«Jean-Luc Godard non era malato, era semplicemente esausto». Di una vita che ha sempre voluto raccontare, in modo ineguagliabile, con la macchina da presa, Fino all'ultimo respiro, ricordando il suo film manifesto della Nouvelle Vague. E volendo dire basta ha fatto ricorso al suicidio assistito. Notizia confermata da un amico di famiglia al quotidiano Liberation. Indiscrezione avallata anche da un'altra persona molto vicina al regista franco-svizzero, scomparso ieri all'età di 91 anni.

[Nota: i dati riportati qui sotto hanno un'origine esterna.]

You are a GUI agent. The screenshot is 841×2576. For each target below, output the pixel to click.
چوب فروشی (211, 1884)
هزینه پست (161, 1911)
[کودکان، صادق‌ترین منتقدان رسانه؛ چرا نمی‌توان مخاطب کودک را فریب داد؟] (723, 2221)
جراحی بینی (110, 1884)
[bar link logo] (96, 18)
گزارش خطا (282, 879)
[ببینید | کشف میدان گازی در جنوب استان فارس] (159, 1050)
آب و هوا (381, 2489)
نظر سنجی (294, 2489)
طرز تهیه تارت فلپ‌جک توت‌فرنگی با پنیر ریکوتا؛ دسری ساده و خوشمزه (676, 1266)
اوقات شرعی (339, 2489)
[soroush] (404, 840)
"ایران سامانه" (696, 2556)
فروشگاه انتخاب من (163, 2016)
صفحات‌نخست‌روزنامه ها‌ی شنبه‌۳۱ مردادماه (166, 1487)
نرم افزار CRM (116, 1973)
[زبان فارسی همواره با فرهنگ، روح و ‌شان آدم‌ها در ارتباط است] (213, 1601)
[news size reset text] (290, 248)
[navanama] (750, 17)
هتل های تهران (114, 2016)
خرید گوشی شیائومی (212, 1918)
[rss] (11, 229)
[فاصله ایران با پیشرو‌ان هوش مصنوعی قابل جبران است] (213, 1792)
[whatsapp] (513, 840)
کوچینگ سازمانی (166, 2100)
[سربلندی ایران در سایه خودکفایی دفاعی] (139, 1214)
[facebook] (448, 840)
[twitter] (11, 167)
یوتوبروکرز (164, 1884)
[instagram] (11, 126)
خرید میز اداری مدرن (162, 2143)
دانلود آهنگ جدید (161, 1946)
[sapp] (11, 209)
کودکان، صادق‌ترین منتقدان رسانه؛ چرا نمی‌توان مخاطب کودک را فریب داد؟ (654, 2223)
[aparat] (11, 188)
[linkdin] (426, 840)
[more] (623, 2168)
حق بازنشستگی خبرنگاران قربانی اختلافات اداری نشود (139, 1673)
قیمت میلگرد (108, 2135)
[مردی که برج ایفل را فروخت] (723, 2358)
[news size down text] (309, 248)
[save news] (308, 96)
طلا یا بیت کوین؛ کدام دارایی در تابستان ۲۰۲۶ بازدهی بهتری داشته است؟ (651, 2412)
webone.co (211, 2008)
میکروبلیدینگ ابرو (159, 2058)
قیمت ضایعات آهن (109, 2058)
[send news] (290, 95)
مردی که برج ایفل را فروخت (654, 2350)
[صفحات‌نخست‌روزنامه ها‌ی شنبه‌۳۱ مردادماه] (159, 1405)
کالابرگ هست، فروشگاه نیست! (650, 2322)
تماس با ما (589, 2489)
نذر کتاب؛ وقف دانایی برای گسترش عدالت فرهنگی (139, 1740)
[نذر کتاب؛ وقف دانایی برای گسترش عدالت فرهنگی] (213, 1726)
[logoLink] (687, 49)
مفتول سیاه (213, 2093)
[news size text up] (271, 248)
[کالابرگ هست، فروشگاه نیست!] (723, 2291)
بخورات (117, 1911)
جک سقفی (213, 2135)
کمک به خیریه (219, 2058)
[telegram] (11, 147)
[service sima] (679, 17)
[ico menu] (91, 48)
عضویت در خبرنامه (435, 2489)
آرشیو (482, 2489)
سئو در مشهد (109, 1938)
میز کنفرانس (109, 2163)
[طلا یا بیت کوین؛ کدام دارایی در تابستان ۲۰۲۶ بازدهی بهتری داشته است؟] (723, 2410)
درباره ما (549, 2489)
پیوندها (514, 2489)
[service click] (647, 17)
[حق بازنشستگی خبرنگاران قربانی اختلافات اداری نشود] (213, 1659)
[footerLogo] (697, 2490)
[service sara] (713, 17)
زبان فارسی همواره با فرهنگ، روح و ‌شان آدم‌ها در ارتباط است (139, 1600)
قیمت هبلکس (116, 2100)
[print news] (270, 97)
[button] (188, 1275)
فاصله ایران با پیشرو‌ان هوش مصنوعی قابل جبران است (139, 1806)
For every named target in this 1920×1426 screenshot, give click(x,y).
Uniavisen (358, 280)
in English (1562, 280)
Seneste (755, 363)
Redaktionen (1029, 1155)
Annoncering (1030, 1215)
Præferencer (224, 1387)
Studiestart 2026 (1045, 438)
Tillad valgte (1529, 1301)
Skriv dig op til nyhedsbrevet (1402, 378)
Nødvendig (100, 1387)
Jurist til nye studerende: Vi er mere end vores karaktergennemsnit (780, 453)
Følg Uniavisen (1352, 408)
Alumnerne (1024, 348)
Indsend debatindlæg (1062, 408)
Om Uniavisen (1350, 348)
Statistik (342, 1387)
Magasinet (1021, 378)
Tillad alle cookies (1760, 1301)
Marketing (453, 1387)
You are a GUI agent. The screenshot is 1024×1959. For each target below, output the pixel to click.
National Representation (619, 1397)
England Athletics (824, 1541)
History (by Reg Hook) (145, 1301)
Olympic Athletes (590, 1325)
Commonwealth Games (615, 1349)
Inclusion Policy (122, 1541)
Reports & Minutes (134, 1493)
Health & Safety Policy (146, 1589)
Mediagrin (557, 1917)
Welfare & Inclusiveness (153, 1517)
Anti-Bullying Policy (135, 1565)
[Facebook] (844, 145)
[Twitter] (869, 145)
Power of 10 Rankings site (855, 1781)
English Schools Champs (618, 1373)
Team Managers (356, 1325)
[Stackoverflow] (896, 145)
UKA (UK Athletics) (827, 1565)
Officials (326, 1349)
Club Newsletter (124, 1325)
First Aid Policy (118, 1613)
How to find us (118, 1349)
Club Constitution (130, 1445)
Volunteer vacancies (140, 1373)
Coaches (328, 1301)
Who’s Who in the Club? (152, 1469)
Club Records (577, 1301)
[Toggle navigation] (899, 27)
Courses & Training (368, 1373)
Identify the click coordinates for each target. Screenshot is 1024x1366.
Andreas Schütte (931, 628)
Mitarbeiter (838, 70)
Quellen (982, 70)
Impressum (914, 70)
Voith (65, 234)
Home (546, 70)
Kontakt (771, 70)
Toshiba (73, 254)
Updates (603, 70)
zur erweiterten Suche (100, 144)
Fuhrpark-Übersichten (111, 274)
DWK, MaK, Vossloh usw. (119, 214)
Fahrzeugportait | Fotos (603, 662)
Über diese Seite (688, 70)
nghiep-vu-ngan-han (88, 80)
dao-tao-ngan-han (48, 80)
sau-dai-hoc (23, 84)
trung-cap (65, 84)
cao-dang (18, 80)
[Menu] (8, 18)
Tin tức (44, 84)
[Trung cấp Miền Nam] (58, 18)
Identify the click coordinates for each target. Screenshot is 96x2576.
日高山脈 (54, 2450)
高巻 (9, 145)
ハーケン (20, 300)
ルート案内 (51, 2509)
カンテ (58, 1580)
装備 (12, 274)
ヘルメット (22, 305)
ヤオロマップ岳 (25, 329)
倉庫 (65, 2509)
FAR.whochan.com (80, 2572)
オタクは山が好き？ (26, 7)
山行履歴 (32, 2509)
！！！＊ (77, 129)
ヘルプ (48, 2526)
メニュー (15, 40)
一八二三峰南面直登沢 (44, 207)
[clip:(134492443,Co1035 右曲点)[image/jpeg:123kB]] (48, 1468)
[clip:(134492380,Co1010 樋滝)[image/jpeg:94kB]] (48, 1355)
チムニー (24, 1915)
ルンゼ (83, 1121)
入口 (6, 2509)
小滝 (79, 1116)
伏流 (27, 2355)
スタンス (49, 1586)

Non a Parigi, come era stato erroneamente ritenuto nei primi momenti, ma in Svizzera, dove il suicidio assistito è consentito. Chi conosceva Godard potrebbe non essere sorpreso del modo con il quale ha salutato questa vita. Risale al 2014 una sua inequivocabile dichiarazione: «Spesso chiedo al mio medico, al mio avvocato, così: Se vengo da lei e le chiedo dei barbiturici, della morfina, me ne darà un po'? Non ho ancora ricevuto alcuna risposta favorevole». In una intervista concessa alla trasmissione Pardonnez-moi, della Radiotelevisione svizzera Rts, alla domanda se non fosse preoccupato di morire, Godard aveva risposto: «Non ho l'ansia di proseguire ad ogni costo. Se sono troppo malato, non ho alcuna voglia di venire trascinato su una carriola...». Potrebbe dunque ricorrere al suicidio assistito? «Sì», rispose lui, aggiungendo che «per il momento», questa scelta «è ancora molto difficile». Quella del mettere fine alla propria vita è una questione filosofica che ha accompagnato Godard per gran parte della sua vita. «Godard era affascinato dal suicidio», ha scritto il critico cinematografico Jean-Luc Douin, nel libro Jean-Luc Godard. Dictionnaire des passions. Tanto da girare, in gioventù, con una lametta da barba nel portafogli e di aver già tentato il suicidio «in una forma un po' da ciarlatano per richiamare l'attenzione su di me». Più che temere la morte, però, Godard pensava «alla sofferenza», al «resto, no».
Trattandosi di Maestri, con la «M» maiuscola, il pensiero non può non andare a Mario Monicelli quando, nel 2010, malato di cancro alla prostata, a 95 anni, si era buttato dal quinto piano di un ospedale romano, perché, con ogni probabilità, non voleva spegnersi, pian piano, nella sofferenza. Un po' come Carlo Lizzani che, a 91 anni, si era lanciato dal terzo piano della sua casa di via dei Gracchi, a Roma. «Avrebbe scelto l'eutanasia», aveva detto il figlio Francesco. Lizzani aveva lasciato un biglietto con scritto: «Ho staccato la chiave».
Tutti e tre, superati i 90 anni, hanno deciso, ognuno a proprio modo, che era arrivato il momento di dire basta. E chissà se Godard avrà ripensato alla frase di Michelangelo: «Il suicidio è l'estremo tentativo di migliorare la propria vita».